> [EXERCISE] Rewrite the stretch of the records from their first line through the line containing "Task: Click on" as a numbered list, omitting blank lines.

> [INPUT RECORDS]
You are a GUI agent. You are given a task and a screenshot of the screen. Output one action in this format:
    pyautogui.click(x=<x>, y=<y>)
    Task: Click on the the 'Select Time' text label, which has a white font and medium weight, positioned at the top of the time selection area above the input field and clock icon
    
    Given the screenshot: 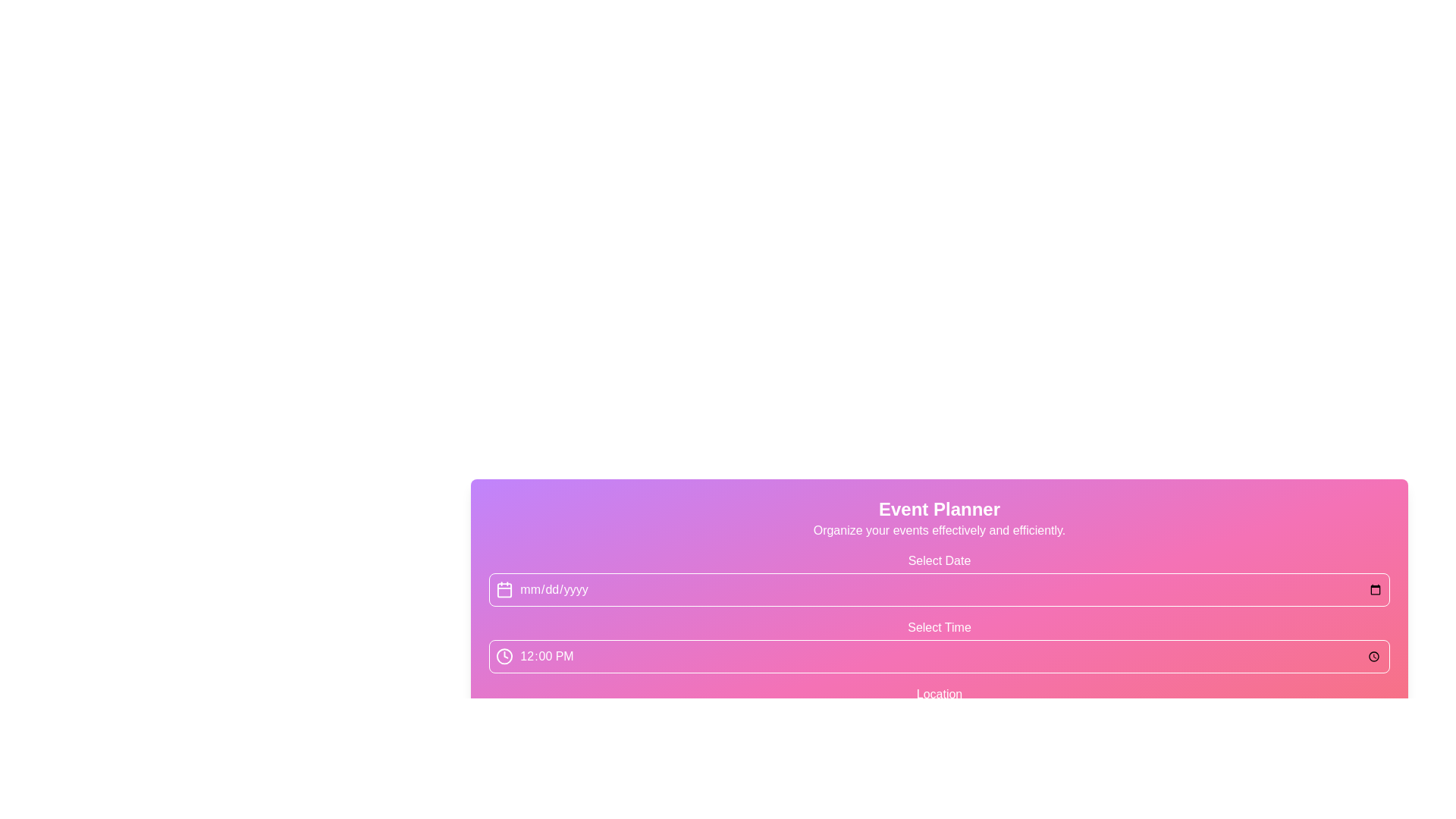 What is the action you would take?
    pyautogui.click(x=938, y=628)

> [FINAL RESULT]
1. You are a GUI agent. You are given a task and a screenshot of the screen. Output one action in this format:
2.     pyautogui.click(x=<x>, y=<y>)
3.     Task: Click on the the 'Select Time' text label, which has a white font and medium weight, positioned at the top of the time selection area above the input field and clock icon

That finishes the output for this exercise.